What the exercise asks = Nothing in the records below may change; print them all exactly.

Dataset records =
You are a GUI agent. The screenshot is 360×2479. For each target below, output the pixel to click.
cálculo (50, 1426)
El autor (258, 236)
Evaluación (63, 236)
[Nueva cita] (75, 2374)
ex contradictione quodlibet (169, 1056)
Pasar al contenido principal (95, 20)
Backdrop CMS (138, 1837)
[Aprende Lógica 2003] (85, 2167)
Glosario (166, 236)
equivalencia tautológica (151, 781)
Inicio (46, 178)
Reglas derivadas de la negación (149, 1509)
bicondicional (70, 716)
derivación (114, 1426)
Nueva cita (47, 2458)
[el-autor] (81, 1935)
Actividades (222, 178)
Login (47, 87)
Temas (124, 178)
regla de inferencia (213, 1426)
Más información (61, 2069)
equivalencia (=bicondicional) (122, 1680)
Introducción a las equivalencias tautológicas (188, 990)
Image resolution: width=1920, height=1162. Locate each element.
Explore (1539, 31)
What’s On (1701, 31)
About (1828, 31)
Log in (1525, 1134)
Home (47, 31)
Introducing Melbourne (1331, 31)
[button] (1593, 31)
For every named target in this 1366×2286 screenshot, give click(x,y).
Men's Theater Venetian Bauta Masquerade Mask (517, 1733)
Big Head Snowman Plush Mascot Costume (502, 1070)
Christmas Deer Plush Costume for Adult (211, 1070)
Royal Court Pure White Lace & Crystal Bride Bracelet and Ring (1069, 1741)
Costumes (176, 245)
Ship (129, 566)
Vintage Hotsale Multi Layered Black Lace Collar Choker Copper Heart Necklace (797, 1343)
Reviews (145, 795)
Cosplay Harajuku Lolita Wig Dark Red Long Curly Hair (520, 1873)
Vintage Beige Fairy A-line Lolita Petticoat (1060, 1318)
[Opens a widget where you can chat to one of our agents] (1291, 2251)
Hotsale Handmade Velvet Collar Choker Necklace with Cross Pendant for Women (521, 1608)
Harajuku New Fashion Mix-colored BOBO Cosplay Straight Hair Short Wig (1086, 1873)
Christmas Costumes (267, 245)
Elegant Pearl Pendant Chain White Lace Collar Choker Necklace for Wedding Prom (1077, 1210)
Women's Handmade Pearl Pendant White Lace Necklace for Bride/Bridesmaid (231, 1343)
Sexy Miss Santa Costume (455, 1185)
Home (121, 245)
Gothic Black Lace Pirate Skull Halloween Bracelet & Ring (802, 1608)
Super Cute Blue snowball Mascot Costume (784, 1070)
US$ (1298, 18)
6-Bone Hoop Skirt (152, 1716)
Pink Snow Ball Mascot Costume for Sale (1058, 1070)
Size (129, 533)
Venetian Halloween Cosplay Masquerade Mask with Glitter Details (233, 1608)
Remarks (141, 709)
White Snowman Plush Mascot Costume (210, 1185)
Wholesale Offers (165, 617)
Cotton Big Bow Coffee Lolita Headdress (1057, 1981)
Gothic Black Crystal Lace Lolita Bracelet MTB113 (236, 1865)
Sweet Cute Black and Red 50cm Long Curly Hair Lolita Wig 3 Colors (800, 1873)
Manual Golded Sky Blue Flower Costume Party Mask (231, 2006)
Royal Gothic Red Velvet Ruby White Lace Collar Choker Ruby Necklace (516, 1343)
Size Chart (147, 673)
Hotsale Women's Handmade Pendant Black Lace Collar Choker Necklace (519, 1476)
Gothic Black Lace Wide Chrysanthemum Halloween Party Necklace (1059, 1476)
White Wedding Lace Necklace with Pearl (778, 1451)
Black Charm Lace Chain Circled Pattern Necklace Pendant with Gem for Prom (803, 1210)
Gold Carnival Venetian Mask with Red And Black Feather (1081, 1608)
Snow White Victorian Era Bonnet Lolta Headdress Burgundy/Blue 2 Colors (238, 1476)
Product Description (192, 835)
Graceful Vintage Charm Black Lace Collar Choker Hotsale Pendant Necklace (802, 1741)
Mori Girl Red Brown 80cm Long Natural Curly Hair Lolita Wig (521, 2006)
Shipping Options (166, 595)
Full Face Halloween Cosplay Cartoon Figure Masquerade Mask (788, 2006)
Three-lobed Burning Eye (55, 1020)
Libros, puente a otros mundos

Result for this exercise =
You are a GUI agent. The screenshot is 360×2479. For each target below, output the pixel to click.
cálculo (50, 1426)
El autor (258, 236)
Evaluación (63, 236)
[Nueva cita] (75, 2374)
ex contradictione quodlibet (169, 1056)
Pasar al contenido principal (95, 20)
Backdrop CMS (138, 1837)
[Aprende Lógica 2003] (85, 2167)
Glosario (166, 236)
equivalencia tautológica (151, 781)
Inicio (46, 178)
Reglas derivadas de la negación (149, 1509)
bicondicional (70, 716)
derivación (114, 1426)
Nueva cita (47, 2458)
[el-autor] (81, 1935)
Actividades (222, 178)
Login (47, 87)
Temas (124, 178)
regla de inferencia (213, 1426)
Más información (61, 2069)
equivalencia (=bicondicional) (122, 1680)
Introducción a las equivalencias tautológicas (188, 990)
Image resolution: width=1920, height=1162. Locate each element.
Explore (1539, 31)
What’s On (1701, 31)
About (1828, 31)
Log in (1525, 1134)
Home (47, 31)
Introducing Melbourne (1331, 31)
[button] (1593, 31)
For every named target in this 1366×2286 screenshot, give click(x,y).
Men's Theater Venetian Bauta Masquerade Mask (517, 1733)
Big Head Snowman Plush Mascot Costume (502, 1070)
Christmas Deer Plush Costume for Adult (211, 1070)
Royal Court Pure White Lace & Crystal Bride Bracelet and Ring (1069, 1741)
Costumes (176, 245)
Ship (129, 566)
Vintage Hotsale Multi Layered Black Lace Collar Choker Copper Heart Necklace (797, 1343)
Reviews (145, 795)
Cosplay Harajuku Lolita Wig Dark Red Long Curly Hair (520, 1873)
Vintage Beige Fairy A-line Lolita Petticoat (1060, 1318)
[Opens a widget where you can chat to one of our agents] (1291, 2251)
Hotsale Handmade Velvet Collar Choker Necklace with Cross Pendant for Women (521, 1608)
Harajuku New Fashion Mix-colored BOBO Cosplay Straight Hair Short Wig (1086, 1873)
Christmas Costumes (267, 245)
Elegant Pearl Pendant Chain White Lace Collar Choker Necklace for Wedding Prom (1077, 1210)
Women's Handmade Pearl Pendant White Lace Necklace for Bride/Bridesmaid (231, 1343)
Sexy Miss Santa Costume (455, 1185)
Home (121, 245)
Gothic Black Lace Pirate Skull Halloween Bracelet & Ring (802, 1608)
Super Cute Blue snowball Mascot Costume (784, 1070)
US$ (1298, 18)
6-Bone Hoop Skirt (152, 1716)
Pink Snow Ball Mascot Costume for Sale (1058, 1070)
Size (129, 533)
Venetian Halloween Cosplay Masquerade Mask with Glitter Details (233, 1608)
Remarks (141, 709)
White Snowman Plush Mascot Costume (210, 1185)
Wholesale Offers (165, 617)
Cotton Big Bow Coffee Lolita Headdress (1057, 1981)
Gothic Black Crystal Lace Lolita Bracelet MTB113 (236, 1865)
Sweet Cute Black and Red 50cm Long Curly Hair Lolita Wig 3 Colors (800, 1873)
Manual Golded Sky Blue Flower Costume Party Mask (231, 2006)
Royal Gothic Red Velvet Ruby White Lace Collar Choker Ruby Necklace (516, 1343)
Size Chart (147, 673)
Hotsale Women's Handmade Pendant Black Lace Collar Choker Necklace (519, 1476)
Gothic Black Lace Wide Chrysanthemum Halloween Party Necklace (1059, 1476)
White Wedding Lace Necklace with Pearl (778, 1451)
Black Charm Lace Chain Circled Pattern Necklace Pendant with Gem for Prom (803, 1210)
Gold Carnival Venetian Mask with Red And Black Feather (1081, 1608)
Snow White Victorian Era Bonnet Lolta Headdress Burgundy/Blue 2 Colors (238, 1476)
Product Description (192, 835)
Graceful Vintage Charm Black Lace Collar Choker Hotsale Pendant Necklace (802, 1741)
Mori Girl Red Brown 80cm Long Natural Curly Hair Lolita Wig (521, 2006)
Shipping Options (166, 595)
Full Face Halloween Cosplay Cartoon Figure Masquerade Mask (788, 2006)
Three-lobed Burning Eye (55, 1020)
Libros, puente a otros mundos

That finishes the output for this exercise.